A non-exhaustive list of public/released through vulnerability affiliation programs Vulnerabilities & CVEs discovered by VoidSec.
All releases are governed by our Vulnerability Disclosure Policy.
Shenzhen Sricctv Technology Sricam CMS (SricamPC.exe) <= v.1.0.0.53(4) is affected by a local Stack Buffer Overflow. By creating a specially crafted “Username” and copying its value in the “User/mail” login field, an attacker will be able to gain arbitrary code execution in the context of the currently logged-in user.
A remote code execution vulnerability was identified in the
weblogin.cgi
program used in Zyxel NAS (Network Attached Storage) and firewall products. Missing authentication for the program could allow attackers to perform remote code execution via OS command injection.
After a thorough investigation of the complete product lines, we’ve confirmed that the vulnerability affects the following products running specific firmware versions:
https://www.zyxel.com/support/remote-code-execution-vulnerability-of-NAS-products.shtml
Zip directory traversal on the import process in Metasploit where a user importing an untrusted ZIP file could lead to code exectuion.

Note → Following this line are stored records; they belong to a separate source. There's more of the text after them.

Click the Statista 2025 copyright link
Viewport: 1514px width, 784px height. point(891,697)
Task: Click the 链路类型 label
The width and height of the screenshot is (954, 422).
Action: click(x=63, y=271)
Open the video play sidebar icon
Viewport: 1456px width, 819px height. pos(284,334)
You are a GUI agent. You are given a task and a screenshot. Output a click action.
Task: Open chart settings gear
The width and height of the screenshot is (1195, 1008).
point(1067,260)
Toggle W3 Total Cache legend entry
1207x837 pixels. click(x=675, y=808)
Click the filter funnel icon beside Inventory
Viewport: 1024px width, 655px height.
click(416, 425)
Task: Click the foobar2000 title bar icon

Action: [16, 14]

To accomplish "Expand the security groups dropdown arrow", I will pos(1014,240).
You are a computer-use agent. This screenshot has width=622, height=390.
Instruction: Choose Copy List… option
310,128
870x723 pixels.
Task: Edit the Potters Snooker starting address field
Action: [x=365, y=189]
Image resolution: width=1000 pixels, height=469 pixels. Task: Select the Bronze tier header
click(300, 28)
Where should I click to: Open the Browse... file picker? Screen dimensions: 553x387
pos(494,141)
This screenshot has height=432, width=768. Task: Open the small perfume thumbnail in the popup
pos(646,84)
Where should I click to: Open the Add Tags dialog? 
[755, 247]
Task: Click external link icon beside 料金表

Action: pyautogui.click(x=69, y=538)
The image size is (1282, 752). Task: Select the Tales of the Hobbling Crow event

RubyZip Library v.<= 1.2.2 is affected by an Arbitrary File Write vulnerability.
Shenzhen Sricctv Technology DeviceViewer (DeviceViewer.exe) <= v.3.10.12.0 is affected by a local Stack Buffer Overflow. By creating a specially crafted “Username” and copying its value in the “User/mail” login field, an attacker will be able to gain arbitrary code execution in the context of the currently logged-in user.